Dans le Loiret, l’auberge du partage

Telle une oasis au milieu du désert, le petit village se dresse sur un monticule verdoyant, dernier éperon rocheux face à la plaine de la Beauce. Autour, à perte de vue, de vastes champs dénudés. Nous sommes au pays de l’agriculture intensive et de la monoculture. Mais, à l’instant où l’on passe le panneau Yèvre-le-Châtel, le charme saisit. Les petites rues débordent de fleurs, les maisons aux vieux murs de calcaire envoûtent le regard sous leurs manteaux de glycine, on aperçoit de ravissants jardins et de somptueuses architectures. Vite, on gare sa voiture et l’on sort musarder à pied.

Classé parmi les « plus beaux villages de France », Yèvre-le-Châtel, 230 habitants, a également obtenu, en 2022, le rare label Jardin remarquable, réservé d’habitude aux parcs et jardins d’exception.

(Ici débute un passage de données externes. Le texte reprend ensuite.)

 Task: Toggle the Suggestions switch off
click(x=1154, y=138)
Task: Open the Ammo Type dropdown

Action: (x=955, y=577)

Site chargé d’histoire, il attire chaque année près de 100 000 visiteurs ainsi que divers artistes et écrivains – Victor Hugo, déjà, était familier du lieu.

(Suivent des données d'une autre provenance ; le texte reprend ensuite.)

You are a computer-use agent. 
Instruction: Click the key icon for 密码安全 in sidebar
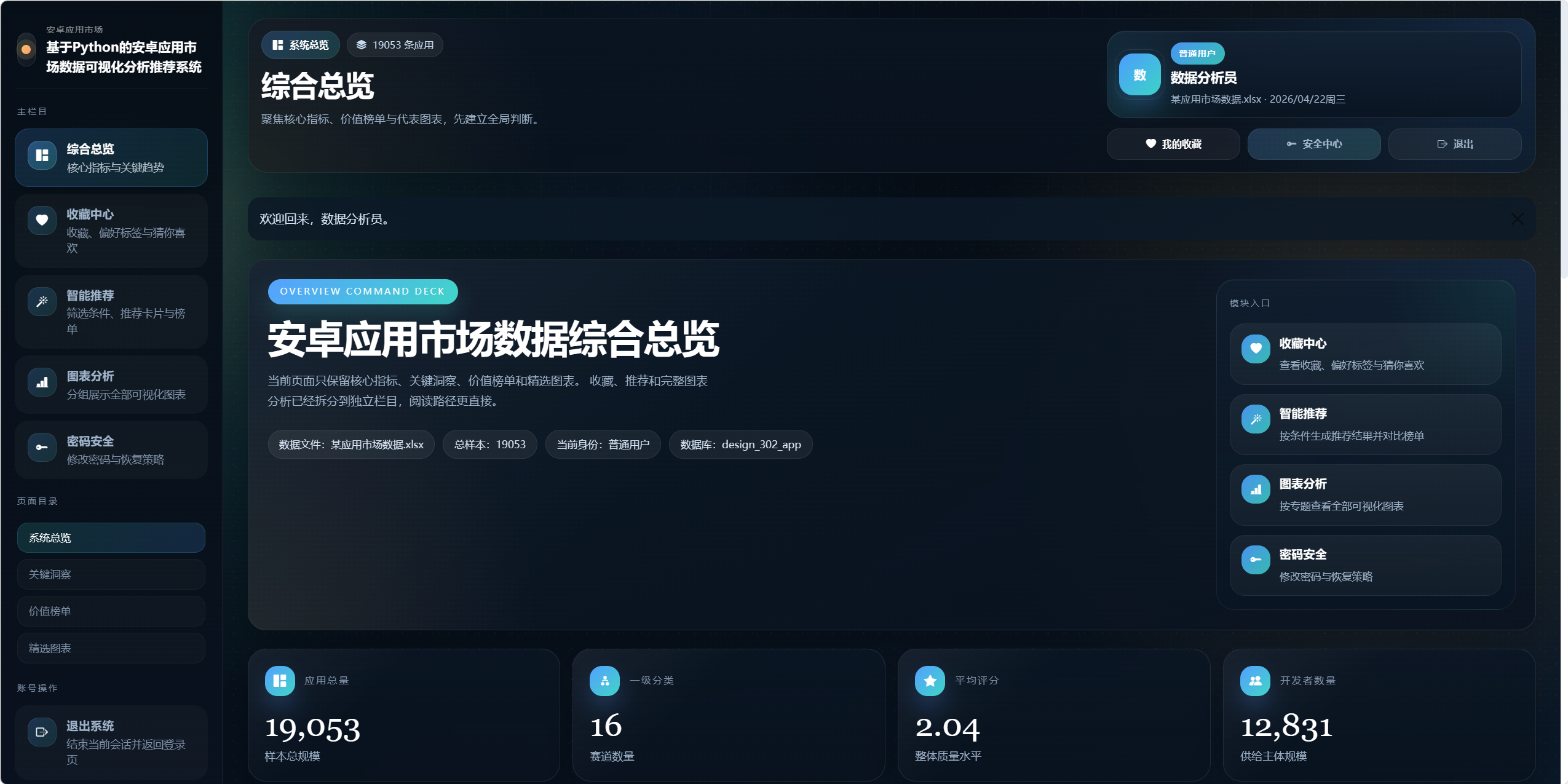42,447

Depuis ­l’Antiquité, le village a une position géographique-clé, surplombant la voie romaine qui relie Sens (Agedincum) au Mans (Vindunum), mais aussi Orléans, Montargis et Paris. Doté de deux églises, dont une inachevée, façon mausolée à ciel ouvert, tapissée d’herbe, Yèvre-le-Châtel abrite ­également une forteresse médiévale, une célèbre roseraie et des parcours d’art contemporain dressés dans l’espace public.

Retour à la terre

C’est au centre – et sommet – de ce village perché qu’Anne-Claire Héraud a décidé de faire auberge. Il y a deux ans, la talentueuse photographe autodidacte (dont les clichés ont illustré plusieurs articles du Monde) a emménagé là avec son compagnon, Simon Ronceray. Lui s’était installé quatre ans plus tôt en maraîchage bio sur les terres familiales, Les Trois Parcelles, à Yèvre-la-Ville, à 1 kilomètre de là. Fils d’agriculteurs ­céréaliers, ingénieur agronome de formation, Simon Ronceray a choisi de faire les choses autrement, en défendant des principes ­agroécologiques au pays de l’agriculture conventionnelle, fort de ses convictions rebelles et solidaires.

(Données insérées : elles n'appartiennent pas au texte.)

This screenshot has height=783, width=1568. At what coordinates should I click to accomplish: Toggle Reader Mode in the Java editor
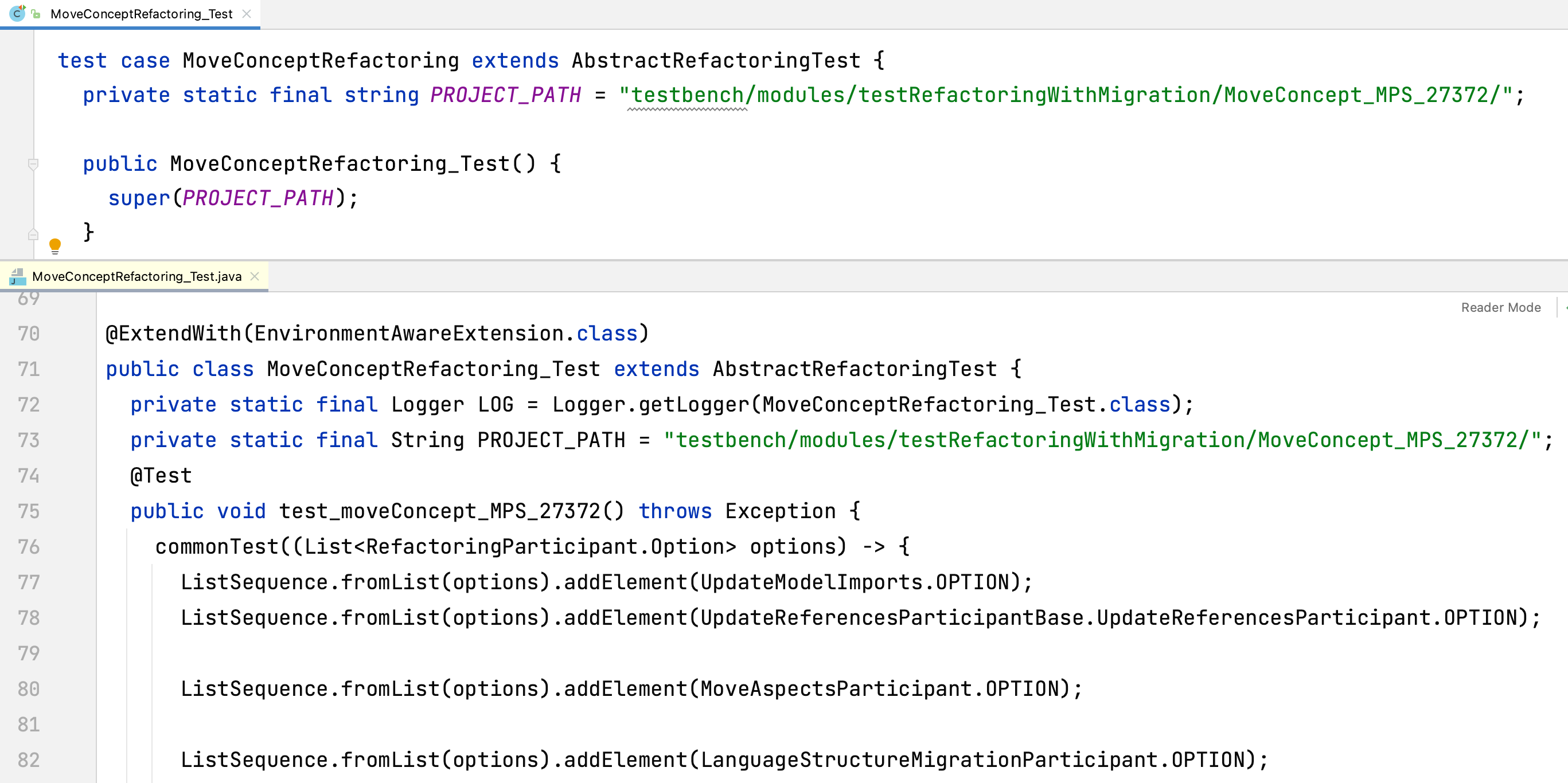pos(1500,307)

Lire le témoignage d’Anne-Claire Héraud : « Je suis devenue “photoreporter engagée”, car je ne me voyais pas faire ce métier autrement »

C’était le partenaire idéal pour Anne-Claire Héraud, qui, depuis longtemps, aspirait à un retour à la terre. Il y a dix ans déjà, elle s’imaginait dans un lieu partagé, nourricier, joyeux, où l’assiette, la nature et l’art dialogueraient, où les amis se retrouveraient. Elle rêvait de moulins en Bretagne, de fermes en Auvergne, de longères en Normandie, voire de hameaux à réhabiliter à plusieurs. Elle scrutait les annonces immobilières et tentait de trouver des personnes prêtes à partager sa folle idée. En vain. Jusqu’au jour où, il y a trois ans, elle rencontre Simon Ronceray.